Feasibility of interlaminar lumbar discectomy through percutaneous transforaminal endoscopy and blunt perforation of the ligamentum flavum

Turk Neurosurg. 2017 Jul 11. doi: 10.5137/1019-5149.JTN.20382-17.1. Online ahead of print.

Abstract

Aim: To determine the efficacy, safety, and clinical value of a novel surgical procedure involving the blunt perforation of the ligamentum flavum (LF) during endoscopic interlaminar lumbar discectomy.

Material and methods: This was a prospective study of 50 patients (27 males, 17-51 years of age) undergoing lumbar discectomy for single segment L4/L5 or L5/S1 disk herniation were grouped into the control (cutting of the LF; n=28) and test (blunt perforation; n=22) groups. Intraoperative injury to the LF was evaluated by electrophysiological monitoring. The time required for perforation, total surgical time, and proportion of epidural sac and nerve root injury were assessed.

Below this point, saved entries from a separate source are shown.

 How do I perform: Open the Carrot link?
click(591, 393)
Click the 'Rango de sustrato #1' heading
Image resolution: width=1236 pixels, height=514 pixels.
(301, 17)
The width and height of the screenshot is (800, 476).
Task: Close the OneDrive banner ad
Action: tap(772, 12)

Results: Among the enrolled patients, 90% showed herniation of the L4/5 segment and 10% of the L5/S1 segment. The success rate for the perforation of the LF was 93%. The intraoperative observation showed mild self-closing injury to the LF tissue. The test group showed shorter overall surgical time (43 vs. 56 min) and shorter duration to go through the LF (1 vs. 13 min, p 0.001). No dural sac or nerve root injury resulting from blunt perforation of the LF was observed.

Conclusion: Compared to cutting, blunt perforation of the LF could reduce surgical time and injury to LF and surrounding tissues. Thus, it could be a safe and efficient surgical technique for patients undergoing intralaminar lumbar discectomy.